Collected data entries
----------

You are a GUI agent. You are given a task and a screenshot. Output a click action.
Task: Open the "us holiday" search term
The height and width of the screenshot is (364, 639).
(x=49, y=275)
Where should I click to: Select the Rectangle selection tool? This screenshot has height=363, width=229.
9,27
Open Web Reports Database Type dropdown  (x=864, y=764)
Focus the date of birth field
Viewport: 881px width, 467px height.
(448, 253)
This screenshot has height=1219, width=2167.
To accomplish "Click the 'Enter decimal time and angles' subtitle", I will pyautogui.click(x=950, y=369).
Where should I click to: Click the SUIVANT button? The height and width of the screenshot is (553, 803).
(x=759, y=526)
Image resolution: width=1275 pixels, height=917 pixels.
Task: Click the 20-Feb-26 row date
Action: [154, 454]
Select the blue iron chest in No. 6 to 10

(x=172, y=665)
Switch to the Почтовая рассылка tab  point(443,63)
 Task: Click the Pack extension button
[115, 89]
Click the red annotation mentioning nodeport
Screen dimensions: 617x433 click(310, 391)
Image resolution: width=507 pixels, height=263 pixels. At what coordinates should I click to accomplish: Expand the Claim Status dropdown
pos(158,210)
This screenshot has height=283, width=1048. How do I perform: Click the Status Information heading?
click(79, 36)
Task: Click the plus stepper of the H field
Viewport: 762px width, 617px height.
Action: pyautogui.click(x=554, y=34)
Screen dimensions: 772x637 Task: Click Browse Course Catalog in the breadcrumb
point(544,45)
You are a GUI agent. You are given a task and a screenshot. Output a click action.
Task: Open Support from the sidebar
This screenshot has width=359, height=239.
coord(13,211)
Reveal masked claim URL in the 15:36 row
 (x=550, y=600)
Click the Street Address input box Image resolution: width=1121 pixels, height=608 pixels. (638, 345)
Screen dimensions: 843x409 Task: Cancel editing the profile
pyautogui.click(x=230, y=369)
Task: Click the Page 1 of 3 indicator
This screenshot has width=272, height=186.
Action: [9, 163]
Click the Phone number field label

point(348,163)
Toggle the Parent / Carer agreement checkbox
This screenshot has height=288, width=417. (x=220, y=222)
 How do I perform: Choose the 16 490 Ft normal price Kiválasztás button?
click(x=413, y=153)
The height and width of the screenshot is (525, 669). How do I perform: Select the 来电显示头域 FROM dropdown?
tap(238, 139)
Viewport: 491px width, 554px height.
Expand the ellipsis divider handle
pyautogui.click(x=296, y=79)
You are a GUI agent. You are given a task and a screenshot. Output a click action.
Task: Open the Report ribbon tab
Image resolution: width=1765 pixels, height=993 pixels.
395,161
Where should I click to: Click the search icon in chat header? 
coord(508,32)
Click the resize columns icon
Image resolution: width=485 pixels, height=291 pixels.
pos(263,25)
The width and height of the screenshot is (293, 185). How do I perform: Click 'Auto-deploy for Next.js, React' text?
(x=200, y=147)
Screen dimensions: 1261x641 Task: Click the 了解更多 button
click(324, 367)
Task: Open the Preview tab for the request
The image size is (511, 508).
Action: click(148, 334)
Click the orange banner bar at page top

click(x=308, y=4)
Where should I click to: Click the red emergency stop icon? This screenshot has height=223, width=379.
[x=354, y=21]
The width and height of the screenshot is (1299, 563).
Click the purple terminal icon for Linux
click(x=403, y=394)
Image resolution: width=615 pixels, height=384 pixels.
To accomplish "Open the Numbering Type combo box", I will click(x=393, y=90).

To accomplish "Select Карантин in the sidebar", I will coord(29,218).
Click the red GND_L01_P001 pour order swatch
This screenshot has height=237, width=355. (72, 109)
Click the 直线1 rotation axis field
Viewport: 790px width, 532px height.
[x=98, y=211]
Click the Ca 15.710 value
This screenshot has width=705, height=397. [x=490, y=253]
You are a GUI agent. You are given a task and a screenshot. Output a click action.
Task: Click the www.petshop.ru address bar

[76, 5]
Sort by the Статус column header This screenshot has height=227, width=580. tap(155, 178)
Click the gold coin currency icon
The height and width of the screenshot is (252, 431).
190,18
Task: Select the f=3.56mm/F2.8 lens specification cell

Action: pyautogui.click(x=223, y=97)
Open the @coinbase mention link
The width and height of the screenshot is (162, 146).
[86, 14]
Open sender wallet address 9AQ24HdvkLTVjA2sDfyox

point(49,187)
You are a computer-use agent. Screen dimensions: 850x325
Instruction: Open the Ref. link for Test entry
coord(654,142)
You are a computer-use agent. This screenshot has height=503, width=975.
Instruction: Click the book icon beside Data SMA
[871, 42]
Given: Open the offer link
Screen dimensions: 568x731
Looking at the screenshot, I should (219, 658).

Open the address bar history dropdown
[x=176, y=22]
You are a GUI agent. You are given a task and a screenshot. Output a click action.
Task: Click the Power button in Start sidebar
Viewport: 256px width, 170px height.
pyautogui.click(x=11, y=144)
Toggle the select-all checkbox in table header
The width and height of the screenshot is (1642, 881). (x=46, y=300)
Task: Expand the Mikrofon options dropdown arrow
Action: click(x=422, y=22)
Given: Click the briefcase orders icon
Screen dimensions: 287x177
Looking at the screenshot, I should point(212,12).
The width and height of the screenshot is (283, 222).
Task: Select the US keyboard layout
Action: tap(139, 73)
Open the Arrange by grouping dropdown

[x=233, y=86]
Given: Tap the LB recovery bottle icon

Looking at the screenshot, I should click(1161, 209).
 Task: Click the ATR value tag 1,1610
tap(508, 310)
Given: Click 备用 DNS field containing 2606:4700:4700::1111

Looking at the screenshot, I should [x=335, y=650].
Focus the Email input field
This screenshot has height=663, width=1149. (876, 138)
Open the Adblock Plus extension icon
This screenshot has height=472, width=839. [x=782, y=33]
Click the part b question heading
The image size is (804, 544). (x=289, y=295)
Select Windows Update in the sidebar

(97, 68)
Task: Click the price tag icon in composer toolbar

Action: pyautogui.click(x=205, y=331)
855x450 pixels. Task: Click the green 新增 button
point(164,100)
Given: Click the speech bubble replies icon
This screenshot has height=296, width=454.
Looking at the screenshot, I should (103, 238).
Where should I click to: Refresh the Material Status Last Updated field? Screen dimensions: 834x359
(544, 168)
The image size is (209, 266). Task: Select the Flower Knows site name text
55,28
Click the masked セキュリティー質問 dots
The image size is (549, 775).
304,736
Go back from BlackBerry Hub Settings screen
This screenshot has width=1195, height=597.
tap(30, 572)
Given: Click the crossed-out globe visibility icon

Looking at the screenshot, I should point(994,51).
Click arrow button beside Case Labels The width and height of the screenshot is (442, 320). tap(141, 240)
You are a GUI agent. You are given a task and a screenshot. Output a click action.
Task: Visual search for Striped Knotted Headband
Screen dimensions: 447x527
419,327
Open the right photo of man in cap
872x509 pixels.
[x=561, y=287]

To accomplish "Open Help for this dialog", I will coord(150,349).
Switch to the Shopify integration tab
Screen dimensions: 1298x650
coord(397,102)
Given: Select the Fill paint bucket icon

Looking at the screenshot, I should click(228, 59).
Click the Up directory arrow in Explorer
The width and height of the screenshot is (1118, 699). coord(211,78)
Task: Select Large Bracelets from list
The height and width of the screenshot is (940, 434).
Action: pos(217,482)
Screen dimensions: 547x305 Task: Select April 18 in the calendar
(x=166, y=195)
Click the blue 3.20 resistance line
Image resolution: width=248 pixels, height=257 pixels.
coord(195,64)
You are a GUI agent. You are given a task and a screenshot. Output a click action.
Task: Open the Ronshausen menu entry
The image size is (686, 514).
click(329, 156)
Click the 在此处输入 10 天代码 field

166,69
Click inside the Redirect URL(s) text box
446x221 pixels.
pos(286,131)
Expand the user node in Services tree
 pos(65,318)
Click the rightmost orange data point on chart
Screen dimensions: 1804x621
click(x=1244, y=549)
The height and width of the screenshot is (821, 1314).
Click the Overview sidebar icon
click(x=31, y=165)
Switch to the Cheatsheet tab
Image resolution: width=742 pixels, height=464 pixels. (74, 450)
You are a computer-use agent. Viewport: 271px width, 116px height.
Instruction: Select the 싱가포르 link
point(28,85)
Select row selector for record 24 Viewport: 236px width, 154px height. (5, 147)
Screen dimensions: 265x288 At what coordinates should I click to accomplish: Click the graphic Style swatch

----------

- **Work to be completed**
Would you print exactly, and only, the lines of the data above from the line with "Task: Click the plus stepper of the H field" through the line with "Viewport: 491px width, 554px height.", inclusive?

- **Response box**
Task: Click the plus stepper of the H field
Viewport: 762px width, 617px height.
Action: pyautogui.click(x=554, y=34)
Screen dimensions: 772x637 Task: Click Browse Course Catalog in the breadcrumb
point(544,45)
You are a GUI agent. You are given a task and a screenshot. Output a click action.
Task: Open Support from the sidebar
This screenshot has width=359, height=239.
coord(13,211)
Reveal masked claim URL in the 15:36 row
 (x=550, y=600)
Click the Street Address input box Image resolution: width=1121 pixels, height=608 pixels. (638, 345)
Screen dimensions: 843x409 Task: Cancel editing the profile
pyautogui.click(x=230, y=369)
Task: Click the Page 1 of 3 indicator
This screenshot has width=272, height=186.
Action: [9, 163]
Click the Phone number field label

point(348,163)
Toggle the Parent / Carer agreement checkbox
This screenshot has height=288, width=417. (x=220, y=222)
 How do I perform: Choose the 16 490 Ft normal price Kiválasztás button?
click(x=413, y=153)
The height and width of the screenshot is (525, 669). How do I perform: Select the 来电显示头域 FROM dropdown?
tap(238, 139)
Viewport: 491px width, 554px height.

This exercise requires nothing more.